GOAL: Reproduce the material verbatim, from the line containing "You are a GUI" through the last line of the material, including both ends. Omit the pictures.

PROVIDED MATERIAL:
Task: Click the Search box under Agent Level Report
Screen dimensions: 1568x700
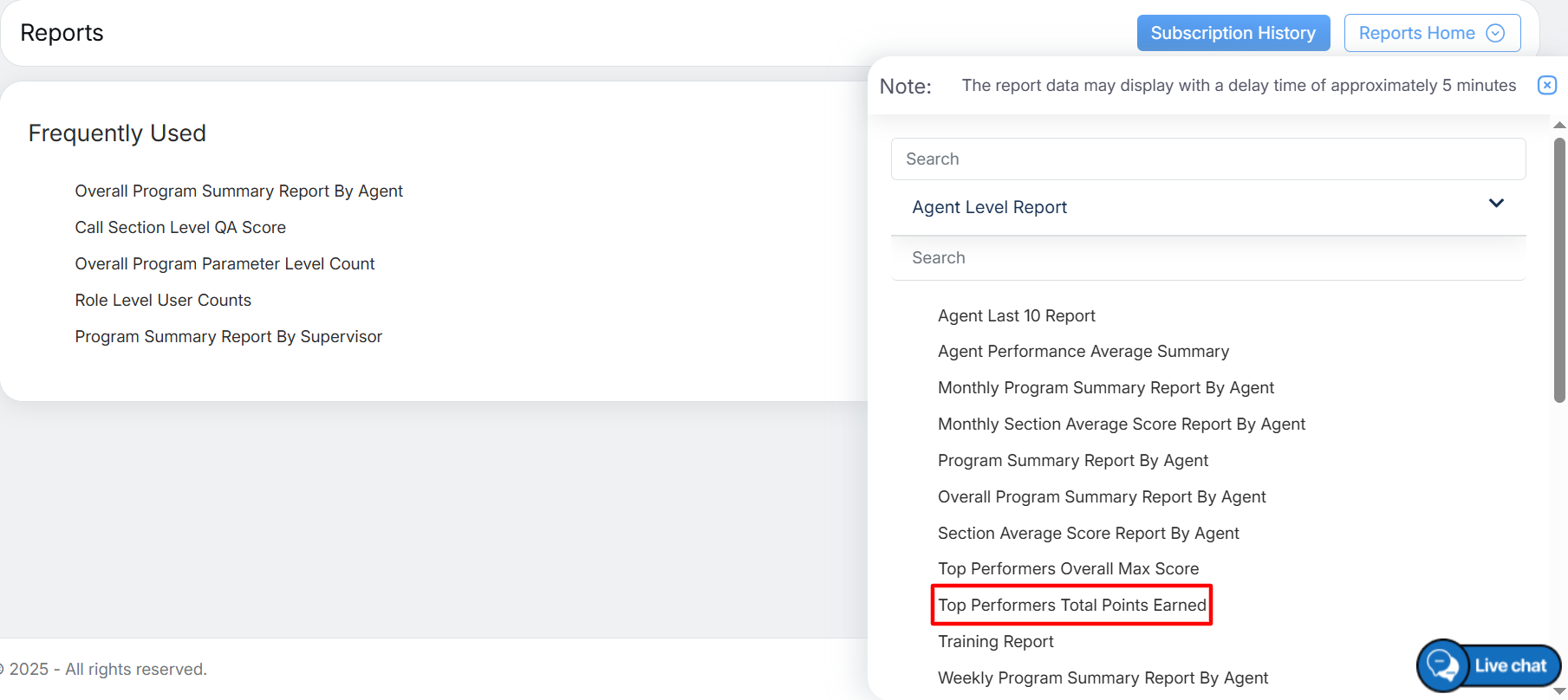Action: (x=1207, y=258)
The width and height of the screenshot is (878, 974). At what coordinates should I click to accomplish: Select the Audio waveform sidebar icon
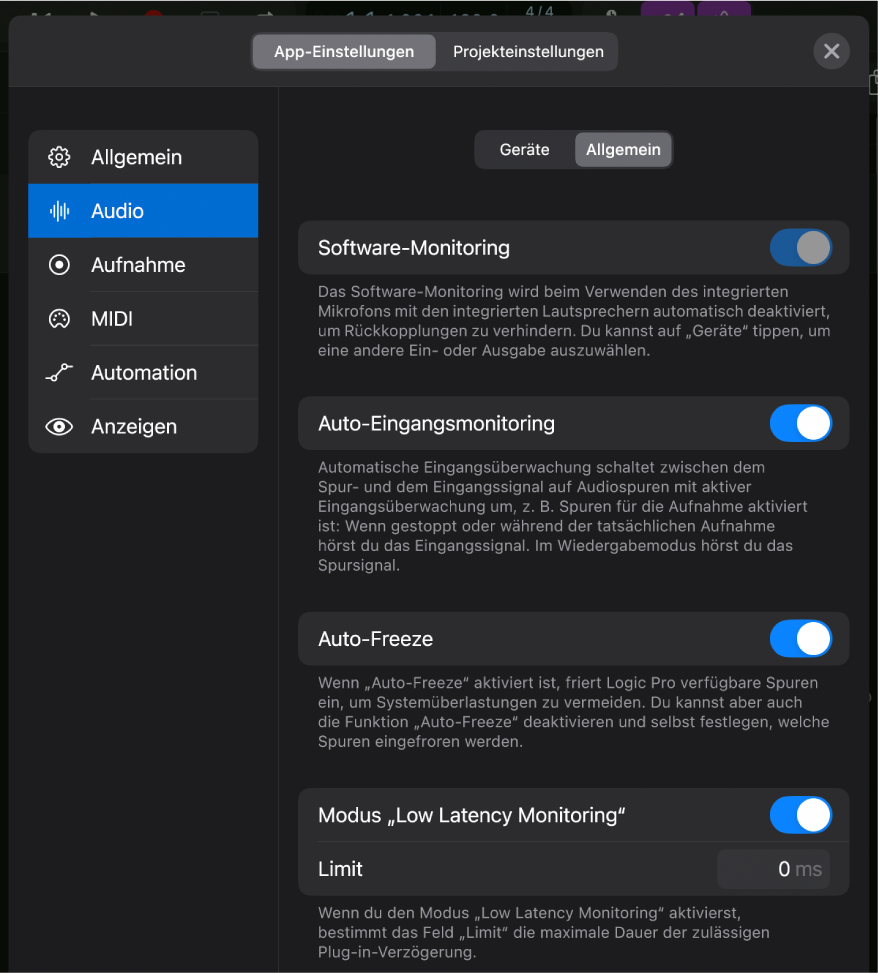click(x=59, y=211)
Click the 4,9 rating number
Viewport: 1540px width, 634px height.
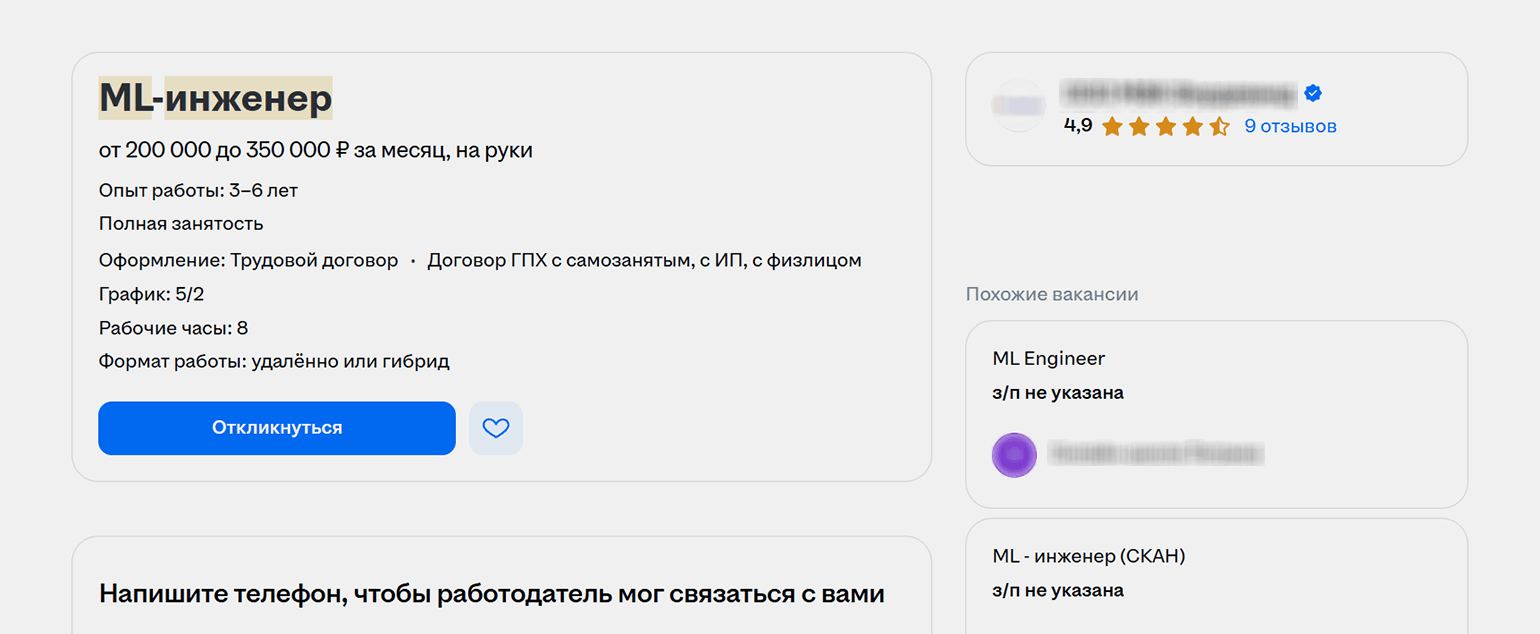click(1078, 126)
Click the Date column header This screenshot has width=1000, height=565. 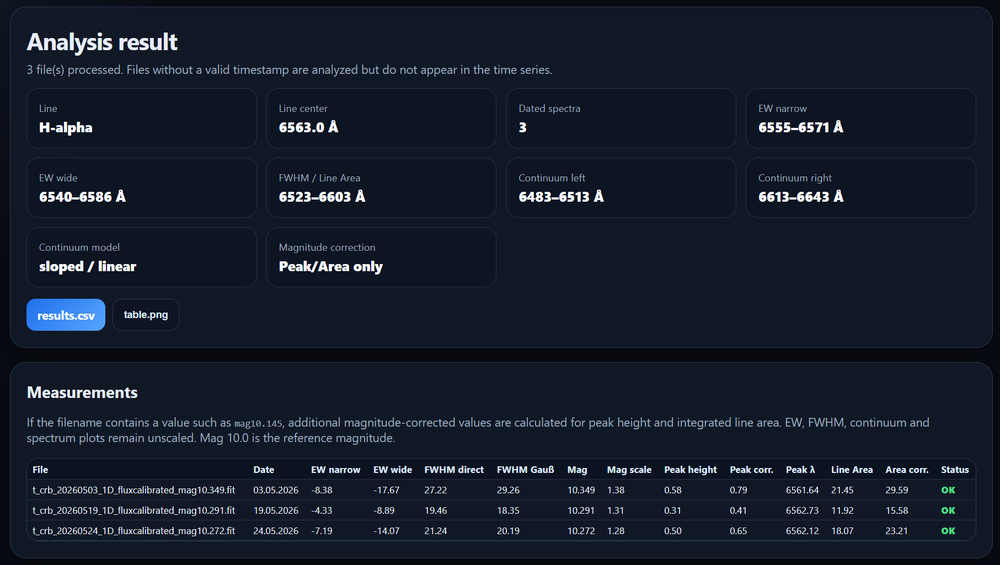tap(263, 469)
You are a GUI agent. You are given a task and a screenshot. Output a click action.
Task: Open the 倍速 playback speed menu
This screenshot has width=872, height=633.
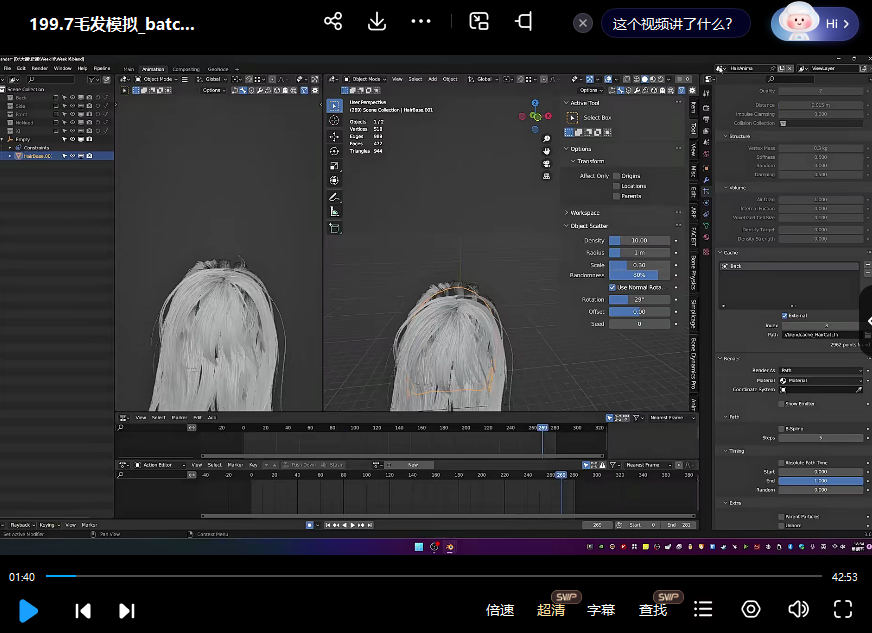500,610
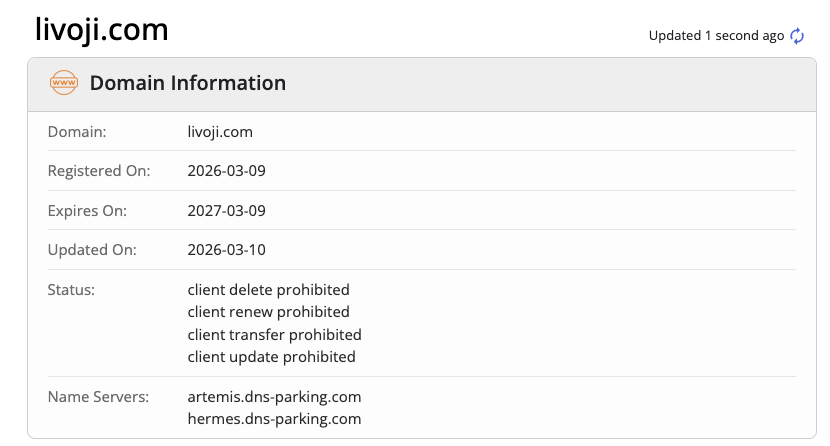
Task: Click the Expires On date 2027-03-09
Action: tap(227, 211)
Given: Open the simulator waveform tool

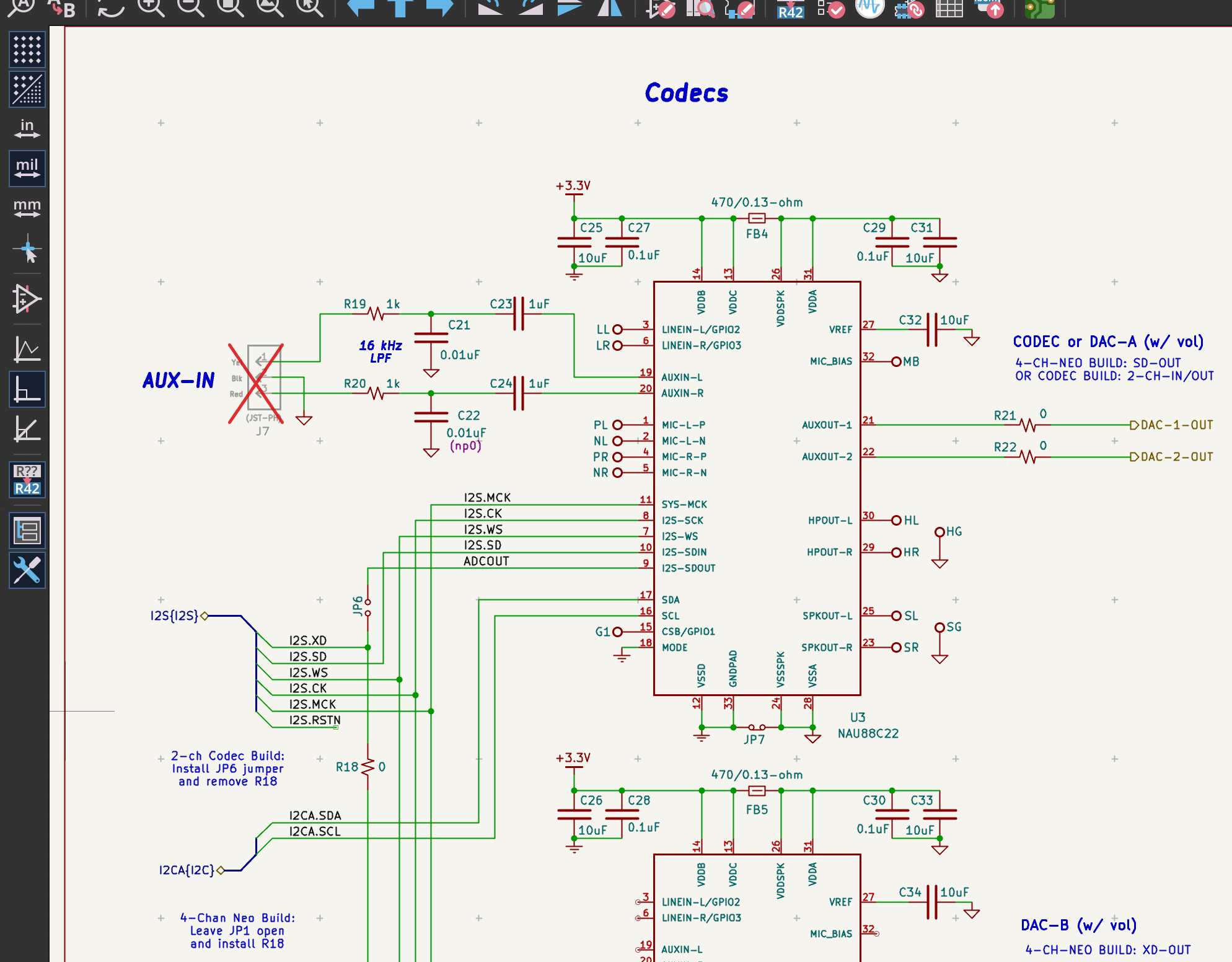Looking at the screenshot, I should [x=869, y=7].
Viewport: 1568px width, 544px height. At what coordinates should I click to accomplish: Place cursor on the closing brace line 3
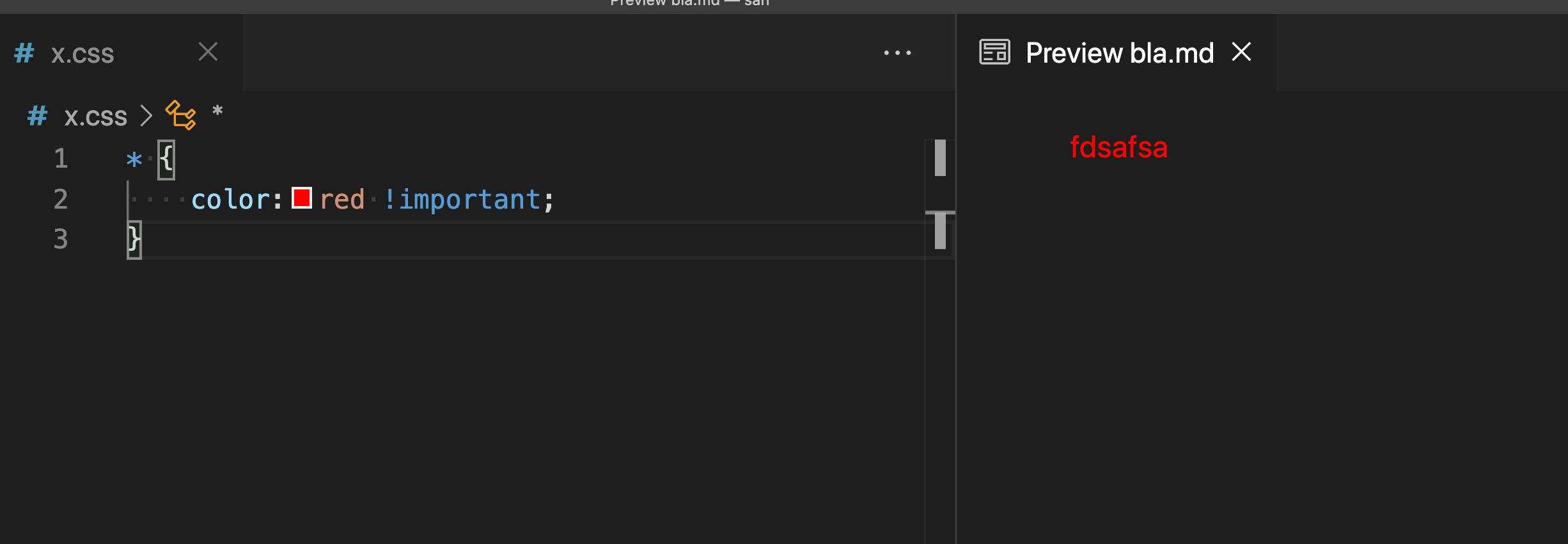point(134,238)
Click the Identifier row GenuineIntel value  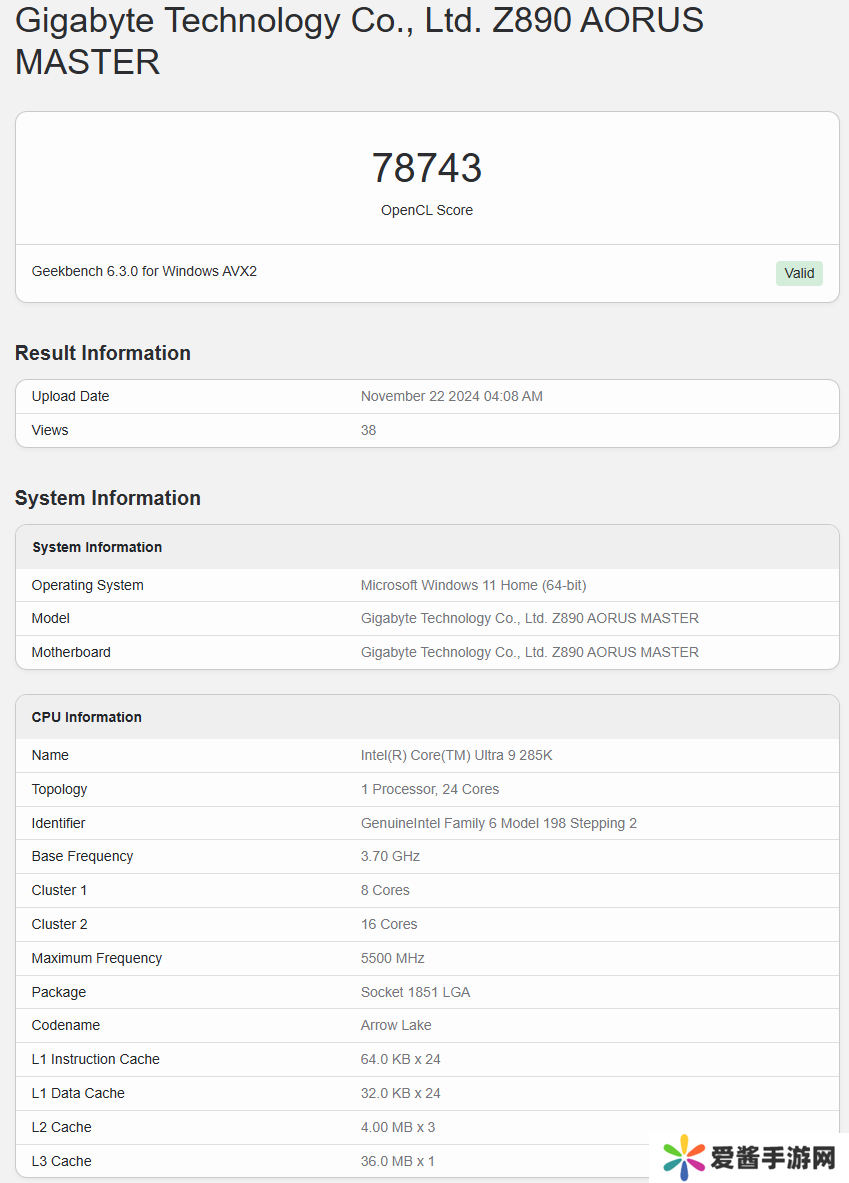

EXERCISE OUTPUT:
You are a GUI agent. You are given a task and a screenshot. Output a click action.
Task: Open the 倍速 playback speed menu
This screenshot has width=872, height=633.
500,610
Task: Click the Expires On date 2027-03-09
Action: tap(227, 211)
Given: Open the simulator waveform tool

Looking at the screenshot, I should [x=869, y=7].
Viewport: 1568px width, 544px height. At what coordinates should I click to accomplish: Place cursor on the closing brace line 3
point(134,238)
Click the Identifier row GenuineIntel value  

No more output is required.